The court verdict has deprived him of the eligibility to contest for elections for six years, leaving him in the sunset of his illustrious political career, and given his age, 72 years, a comeback appears to have remote chances.

The Minister is sentenced for the offence under section 13 (2) r/w 13 (1) (e) of PCA for amassing wealth to tune of Rs. 1.72 crore, which accounts for 64.90%, more than his known sources of income during his tenure as Minister for Higher Education, Mines and Minerals during 2006-11.

Ponmudi, an influential leader of DMK, started his career as a teaching faculty in a University, turned to politics later and became a close confidante of late party patriarch M Karunanidhi and his son and current Chief Minister MK Stalin.

He is the second top leader of a political party and a sitting Ministet in Tamil Nadu to be disqualified from the membership of the Legislative Assembly after late CM J Jayalalithaa who had to be stripped of the public position of CM and MLA after a special court in Bengaluru convicted and sentenced her in a wealth case.

A PhD holder, Ponmudi is known for his sharp political comments and remains a face of the party in the northern region of the State.

A 2011 FIR filed by the Directorate of Vigilance and Anti-Corruption (DVAC), after the AIADMK came back to power, over the disproportionate wealth, has now done him in. Ponmudi and his wife were acquitted by the special court for PCA cases in Villupuram on April 18, 2016.
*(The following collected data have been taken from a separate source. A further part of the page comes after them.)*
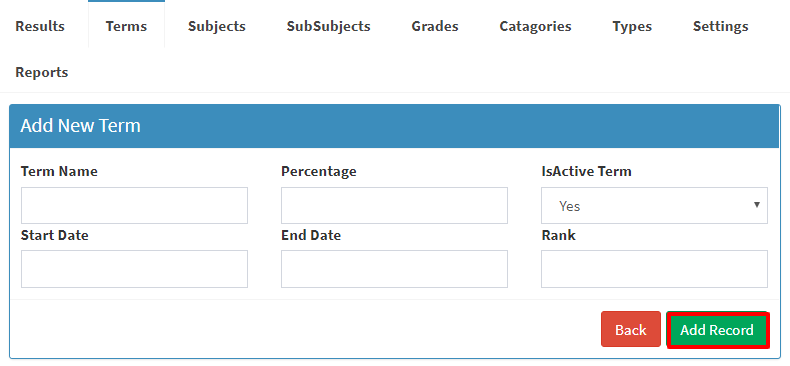
Task: Open the Catagories tab
Action: 535,26
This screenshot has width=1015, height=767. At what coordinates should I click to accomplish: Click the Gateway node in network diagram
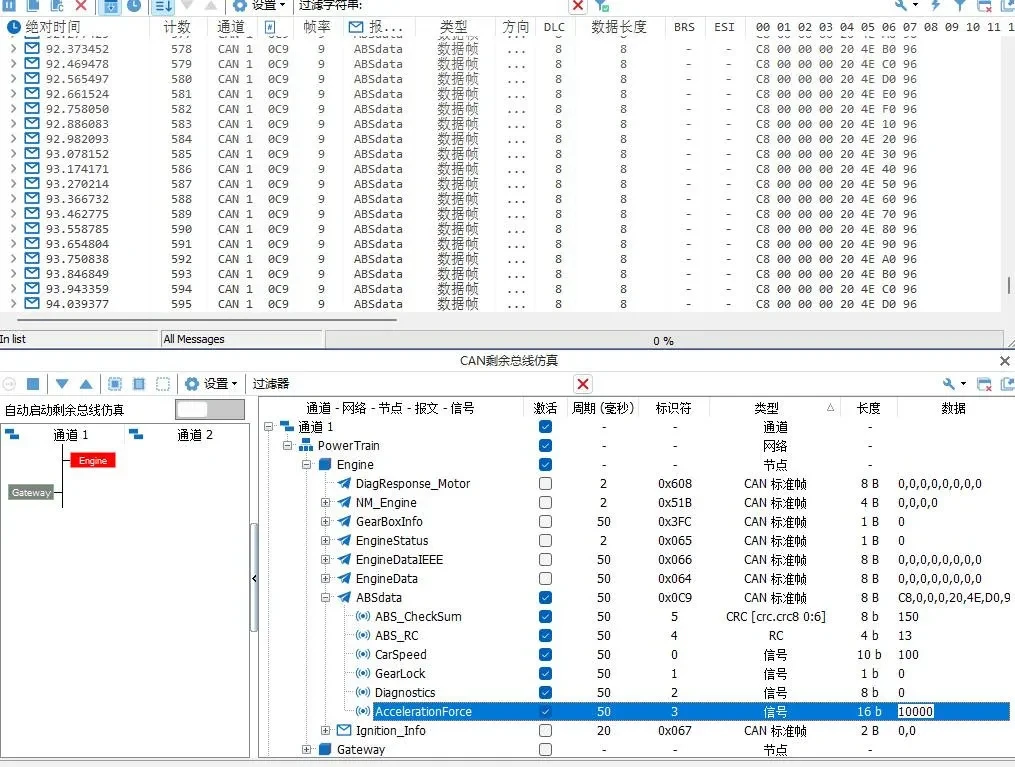pyautogui.click(x=31, y=492)
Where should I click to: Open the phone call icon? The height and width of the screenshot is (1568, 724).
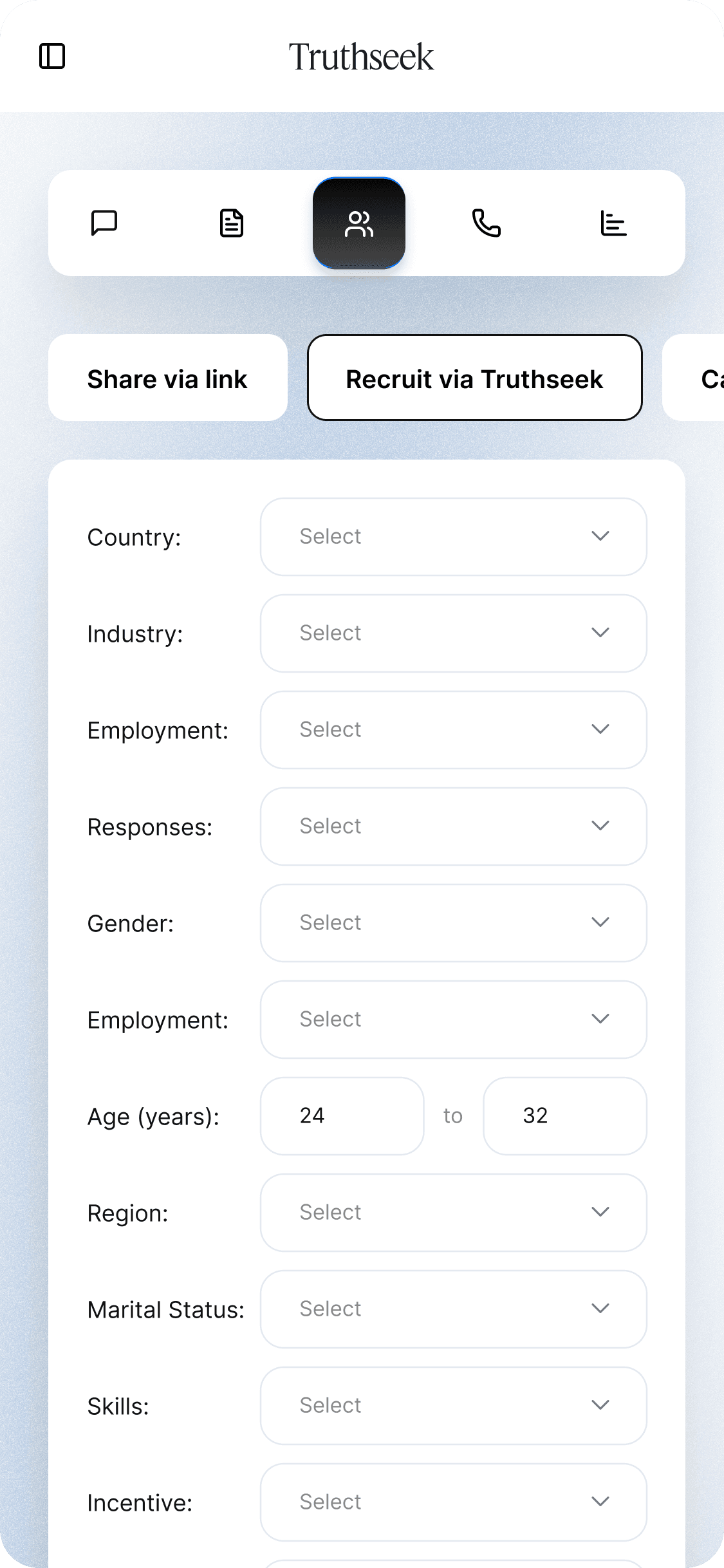click(487, 223)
Challenging this order, the DVAC filed an appeal in the High Court in 2017. After almost six years, the High Court convicted him on December 19 and announced that the sentence would be pronounced on December 21, 2023.

“The charge of offence punishable under section 13 (2) r/w 13 (1) (e) of PCA framed against A-1 (Ponmudi) stands proved. The charges under section 13 (2) r/w 13 (1) (e) of PCA and 109 IPC against A-2 (Visalakshi) stands proved,” Justice Jayachandran said in the conviction order.
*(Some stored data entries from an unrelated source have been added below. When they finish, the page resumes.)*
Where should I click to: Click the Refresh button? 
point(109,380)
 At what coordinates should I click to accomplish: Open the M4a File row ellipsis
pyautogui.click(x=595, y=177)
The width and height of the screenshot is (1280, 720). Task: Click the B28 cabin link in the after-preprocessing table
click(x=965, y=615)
He found that Rs. 1.72 crore worth assets were amassed by the couple disproportionate (64.90%) to known sources of income.

Trial court order is erroneous 

“Considering the overwhelming evidence against the respondents, and the unsustainable reasons given by the trial court for acquittal by ignoring those evidence, compel this court to declare the judgment of the trial court is palpably wrong, manifestly erroneous and demonstrably unsustainable. Hence, this is a fit case for the appellate court to interfere and set it aside,” the judge ruled.

He assailed the trial judge saying that acceptance of the self-serving declaration of income to the Income Tax authority by an accused in a DA case, by ignoring the first principle of law and the judicial pronouncements, is not a possible view but “an erroneous view conceived due to misconception”.

He termed the trial court’s misinterpretation the bank account statements as proof of income, as a “complete miscarriage of justice” occurred by the “omission of reliable evidence” and by “misinterpretation of evidence”.

Further, he said the trial court’s ready acceptance of I-T returns of Ponmudi’s wife without any independent evidence is “palpably wrong and manifestly erroneous”.

“In the light of the above observations, the dictum and principles postulated by the Apex Court, applied to the case on hand, this court find that, the trial court on superficial reading of the evidence had proceeded with the process of decision making on the premise that A-1 and A-2 are separate entities and they both cannot be clubbed together. This is basically a fallacious approach by the trial court,” the judge said.

The DVAC’s September 26, 2011 FIR charged the couple of amassing wealth to the tune of Rs. 1.75 crore (65.90%) more than his known sources of income during the check period from April 4, 2006 to May 13, 2010.  The trial court acquitted the couple in 2016. Challenging this order, the DVAC preferred the appeal in 2017.